- **WHAT IS NEEDED**: Please quote the article on shared home ownership, beginning at the words "Mr. Dolgin says the" and stopping after "became a question.".

- **PROVIDED PASSAGE**:

Open this photo in gallery:

The 3,200-square-foot Saanich, B.C. home that the four women bought for $1.3 million.Diane Nugent/Diane Nugent

He’s done other co-ownership agreements, but strangers purchasing together through matchmaking sites such as his own is a newer route to home ownership – particularly in high-priced markets such as Vancouver and Toronto. In Toronto, there’s GoCoSolutions.

Mr. Dolgin says the pandemic accelerated the movement.

“There is definitely more interest since the pandemic started. It’s hard for me to judge, because the movement is growing in general,” Mr. Dolgin says. “There is no question there was a surge of interest around that time because of a couple of factors. Housing became key, community became key, and at the same time, prices went through the roof again, so affordability became a question.

“You can get more space through shared resources, you can afford more as the market goes up around you and you get more for your money.”

Mr. Hale had been advocating for co-ownership as a way to help millennials get into the market, and had started the Shared Home Ownership website four years ago. When the pandemic struck, his plan to stay south for a year was thwarted when the border closed. He and his wife had already rented out their three-level townhouse, so they had no choice but to park their motorhome on a friend’s acreage and camp out for a year to save costs. Because the first months of the pandemic brought the market to a halt, Mr. Hale had to put his mortgage on hold and collect the Canada Emergency Response Benefit (CERB).

- **SUPPLIED RECORDS**:
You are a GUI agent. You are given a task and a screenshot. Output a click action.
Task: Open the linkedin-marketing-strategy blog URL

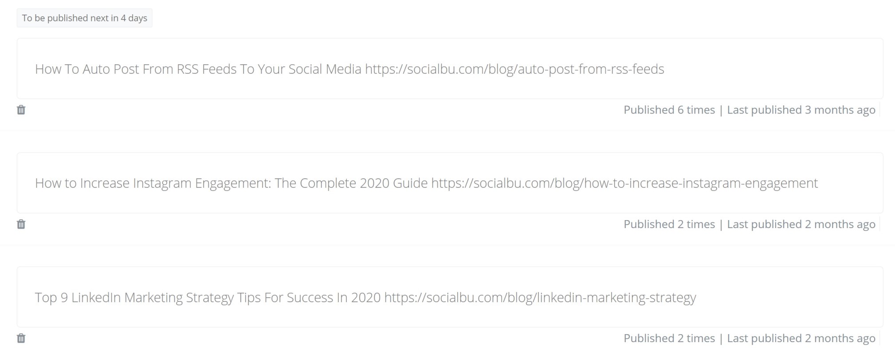(x=540, y=297)
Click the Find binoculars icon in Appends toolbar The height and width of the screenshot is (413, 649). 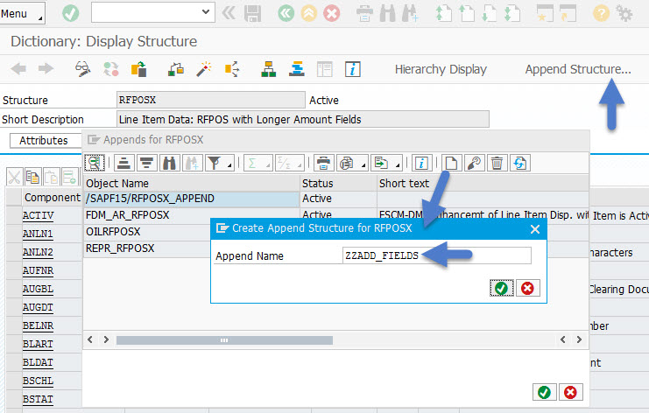[x=169, y=163]
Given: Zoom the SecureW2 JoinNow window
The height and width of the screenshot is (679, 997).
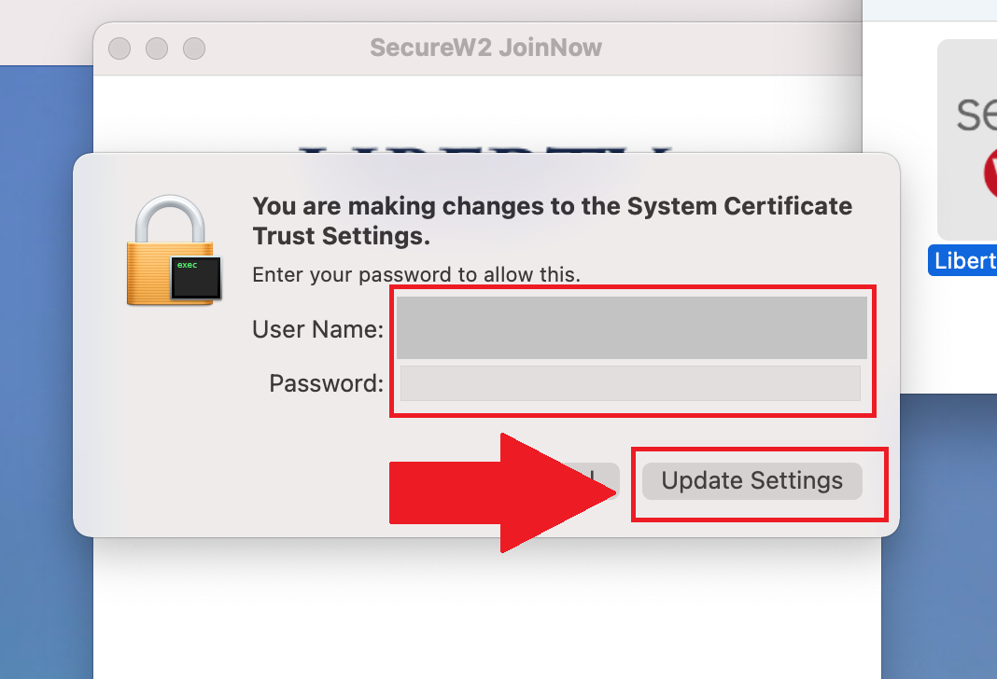Looking at the screenshot, I should point(193,48).

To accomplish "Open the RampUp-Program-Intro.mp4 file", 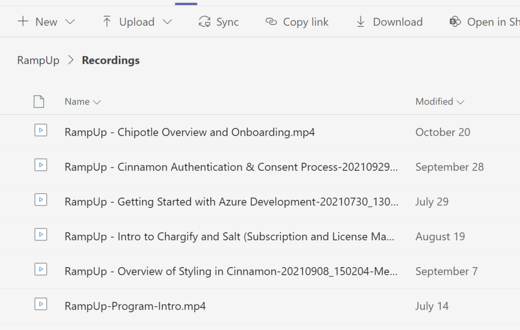I will [135, 306].
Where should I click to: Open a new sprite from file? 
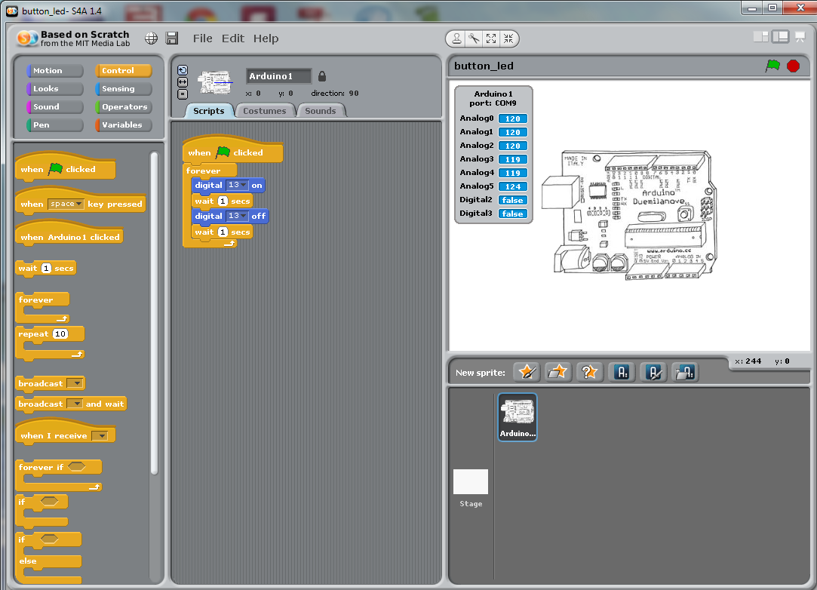pyautogui.click(x=558, y=371)
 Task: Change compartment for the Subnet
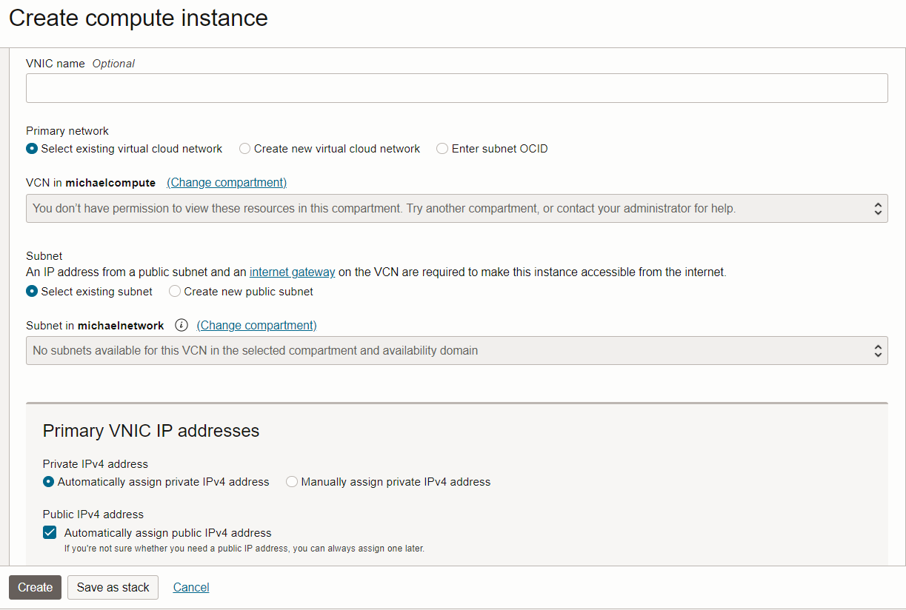pyautogui.click(x=256, y=326)
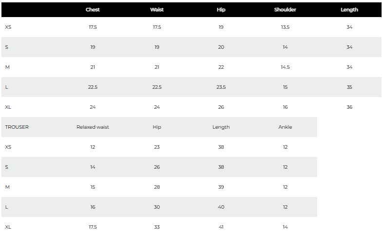This screenshot has width=384, height=235.
Task: Select the TROUSER section label
Action: (x=17, y=127)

- **RESULT FOR THIS EXERCISE**:
Mr. Dolgin says the pandemic accelerated the movement.

“There is definitely more interest since the pandemic started. It’s hard for me to judge, because the movement is growing in general,” Mr. Dolgin says. “There is no question there was a surge of interest around that time because of a couple of factors. Housing became key, community became key, and at the same time, prices went through the roof again, so affordability became a question.